12. Make inventory visits.
13. Update database.
14. Schedule revisits as necessary or augment with Web-based inventory tool.
15. Assess success.
16. Determine if any data gaps exist, take remedial steps to collect missing data.
17. Develop policy for maintaining currency, distribute policy to all radio users.
- Identify radios that need near-term firmware updates, reprogramming or replacement.
- Identify longer-term replacement/upgrade needs.
- Identify ongoing aging/replacement plan and schedule.
- Begin budget process, backed up by current, valid data.
Capturing the Right Data
Information Needed for Your Equipment Inventory Database
A spreadsheet or database is an ideal tool to track your data collection. Building this database in advance for data collection will allow you to determine in advance the data you wish to collect, and will help ensure you don’t forget any data elements. Your database might contain items such as these for each piece of equipment being inventoried:
- Agency: Department in possession of the radio; e.g., Mason County Sheriff, Twin Oaks VFD, etc.
- Make: Manufacturer of the radio; Motorola, Icom, Tait, Relm, etc.
- Model: The standard nomenclature for the model, e.g., XTS5000, TM9155, etc.
- Model #: The manufacturer’s internal model number, often many seemingly random digits, which in part can tell you which features and options are included in the radio.
- Serial #: The manufacturer’s serial number.
- Type: Control station, portable, mobile, etc.
- Asset #: Your agency’s asset number affiliated with the radio, if any.
- Band(s): VHF, UHF, 800, etc.
- Condition: Create and use a consistent code to indicate the physical condition of the radio. For instance, a simple 1-5 scale, with 1 meaning “This radio should be replaced” to 5, meaning “Like new condition.”

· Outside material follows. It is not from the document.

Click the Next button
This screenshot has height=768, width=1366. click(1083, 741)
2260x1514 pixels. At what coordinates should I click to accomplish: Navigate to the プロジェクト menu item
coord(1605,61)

- LOC1: Primary location to which this radio is assigned, e.g., “Fire Station 12.”
- LOC2: Specific location of radio, e.g., “Water Tender 12.”
- Channels: Number of channels in the radio (conventional only; trunked radios don’t use the traditional “channel” concept).
- MFG date: Date of manufacture, typically shown on a manufacturer’s plate.
- Firmware version: Version number and date of radio’s firmware.
- Radio ID: Push to talk or internal ID of radio.
- Alias: If an alias has been programmed for the radio, show it here (e.g., “Patrol 7”).
- Program: If your agency uses standard templates to program your radios, show to which template this radio has been programmed, e.g., “EMS Supervisor.”
- Notes: Free-form notes about the radio.
- Rebanded: For 800 MHz radios affected by Sprint Nextel rebanding, indicate whether this radio has already been rebanded or not. Alternately, if rebanding has not yet taken place in your area, indicate whether this make, model, and generation of radio is rebanding capable.
- NB capable: For VHF and UHF radios, indicate whether this model is capable of being rebanded through a firmware upgrade or simply through reprogramming (or not at all).
- Encryption capable: Yes or no.
- Encryption type: ADP, etc.
- Encryption enabled: Yes or no.
- Purchase date: Date radio was purchased, if known.
- Purchase price: Price paid for initial purchase of radio, if known. This may be difficult or impossible to capture on older radios, but is worth including in your database for tracking on all future purchases.
- Accessories: Holster, charger, speaker/mic, etc. either provided upon issuance or later purchased/added to the radio.
If you have additional data elements to capture, set up additional fields in the database rather than relying on input within the free-form “Notes” category. This extra step will ensure consistent data capture during the inventory process and easier, more accurate data retrieval later.